■ Task goal: Filter these entries down to the lines that hold the word "layout", and show each of them.

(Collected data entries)
=== Begin Enclosure ===
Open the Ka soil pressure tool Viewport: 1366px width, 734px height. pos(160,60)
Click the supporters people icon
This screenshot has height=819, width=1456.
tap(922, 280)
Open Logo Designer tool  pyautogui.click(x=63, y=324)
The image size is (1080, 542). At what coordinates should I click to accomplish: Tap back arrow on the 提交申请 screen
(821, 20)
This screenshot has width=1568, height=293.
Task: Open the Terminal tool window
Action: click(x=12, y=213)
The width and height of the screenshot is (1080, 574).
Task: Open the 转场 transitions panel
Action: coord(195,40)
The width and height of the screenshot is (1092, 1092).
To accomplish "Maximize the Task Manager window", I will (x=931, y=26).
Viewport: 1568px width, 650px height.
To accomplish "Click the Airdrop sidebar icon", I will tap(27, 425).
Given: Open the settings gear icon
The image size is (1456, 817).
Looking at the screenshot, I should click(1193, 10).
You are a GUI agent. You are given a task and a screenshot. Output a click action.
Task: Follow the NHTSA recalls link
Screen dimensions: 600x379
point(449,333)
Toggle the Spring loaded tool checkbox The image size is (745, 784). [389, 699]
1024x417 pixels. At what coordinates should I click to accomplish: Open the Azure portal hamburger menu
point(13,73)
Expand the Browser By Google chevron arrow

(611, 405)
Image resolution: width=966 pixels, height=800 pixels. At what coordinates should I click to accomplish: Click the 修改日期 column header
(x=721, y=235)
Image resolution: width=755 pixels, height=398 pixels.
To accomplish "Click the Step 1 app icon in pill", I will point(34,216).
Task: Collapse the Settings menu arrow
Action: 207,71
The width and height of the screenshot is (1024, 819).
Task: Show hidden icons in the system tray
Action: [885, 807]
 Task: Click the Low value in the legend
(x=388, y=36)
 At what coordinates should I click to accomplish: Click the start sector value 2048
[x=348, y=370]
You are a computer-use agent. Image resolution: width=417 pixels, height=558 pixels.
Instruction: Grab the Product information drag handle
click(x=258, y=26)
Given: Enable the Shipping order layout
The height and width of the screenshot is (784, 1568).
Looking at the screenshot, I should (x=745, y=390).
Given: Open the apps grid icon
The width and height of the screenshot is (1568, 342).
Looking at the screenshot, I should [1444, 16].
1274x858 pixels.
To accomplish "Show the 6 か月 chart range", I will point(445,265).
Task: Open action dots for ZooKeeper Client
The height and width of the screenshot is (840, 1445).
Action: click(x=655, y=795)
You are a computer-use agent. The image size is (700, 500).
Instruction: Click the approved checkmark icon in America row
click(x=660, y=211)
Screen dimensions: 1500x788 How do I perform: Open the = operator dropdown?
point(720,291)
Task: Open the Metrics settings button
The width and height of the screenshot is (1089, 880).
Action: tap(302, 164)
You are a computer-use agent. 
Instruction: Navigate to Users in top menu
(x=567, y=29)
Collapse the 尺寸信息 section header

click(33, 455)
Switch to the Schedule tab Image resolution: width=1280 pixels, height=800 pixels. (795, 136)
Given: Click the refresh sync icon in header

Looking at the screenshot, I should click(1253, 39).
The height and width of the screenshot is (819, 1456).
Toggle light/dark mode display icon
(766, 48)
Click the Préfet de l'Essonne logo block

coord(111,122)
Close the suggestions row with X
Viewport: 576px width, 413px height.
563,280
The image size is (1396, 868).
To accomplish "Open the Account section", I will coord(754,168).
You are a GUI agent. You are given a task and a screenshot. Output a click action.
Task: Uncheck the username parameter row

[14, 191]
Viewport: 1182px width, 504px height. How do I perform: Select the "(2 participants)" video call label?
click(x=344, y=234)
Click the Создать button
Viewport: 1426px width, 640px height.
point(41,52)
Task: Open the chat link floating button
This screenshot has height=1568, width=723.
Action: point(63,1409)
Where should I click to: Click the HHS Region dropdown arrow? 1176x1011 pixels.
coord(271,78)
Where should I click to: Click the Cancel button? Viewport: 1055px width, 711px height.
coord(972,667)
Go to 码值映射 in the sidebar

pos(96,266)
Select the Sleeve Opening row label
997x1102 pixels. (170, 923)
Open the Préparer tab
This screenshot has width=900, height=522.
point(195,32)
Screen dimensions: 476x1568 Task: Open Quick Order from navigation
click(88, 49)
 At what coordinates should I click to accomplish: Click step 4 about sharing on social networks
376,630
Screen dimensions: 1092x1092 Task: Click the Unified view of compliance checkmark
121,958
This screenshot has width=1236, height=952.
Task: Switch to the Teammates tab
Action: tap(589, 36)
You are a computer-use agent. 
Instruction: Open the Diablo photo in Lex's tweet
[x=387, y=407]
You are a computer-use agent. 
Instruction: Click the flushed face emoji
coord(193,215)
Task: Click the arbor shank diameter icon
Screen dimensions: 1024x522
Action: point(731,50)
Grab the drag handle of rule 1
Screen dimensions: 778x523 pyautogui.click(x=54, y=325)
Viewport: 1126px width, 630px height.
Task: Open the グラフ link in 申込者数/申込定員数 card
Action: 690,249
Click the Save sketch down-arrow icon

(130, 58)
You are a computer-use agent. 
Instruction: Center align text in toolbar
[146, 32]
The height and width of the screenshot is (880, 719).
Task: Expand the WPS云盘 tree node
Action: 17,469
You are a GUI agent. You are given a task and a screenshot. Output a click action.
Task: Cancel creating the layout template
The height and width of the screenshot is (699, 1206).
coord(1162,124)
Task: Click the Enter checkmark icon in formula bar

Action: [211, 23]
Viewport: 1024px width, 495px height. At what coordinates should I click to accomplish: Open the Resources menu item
=== End Enclosure ===
■ Result of this exercise:
Given: Enable the Shipping order layout
Task: Cancel creating the layout template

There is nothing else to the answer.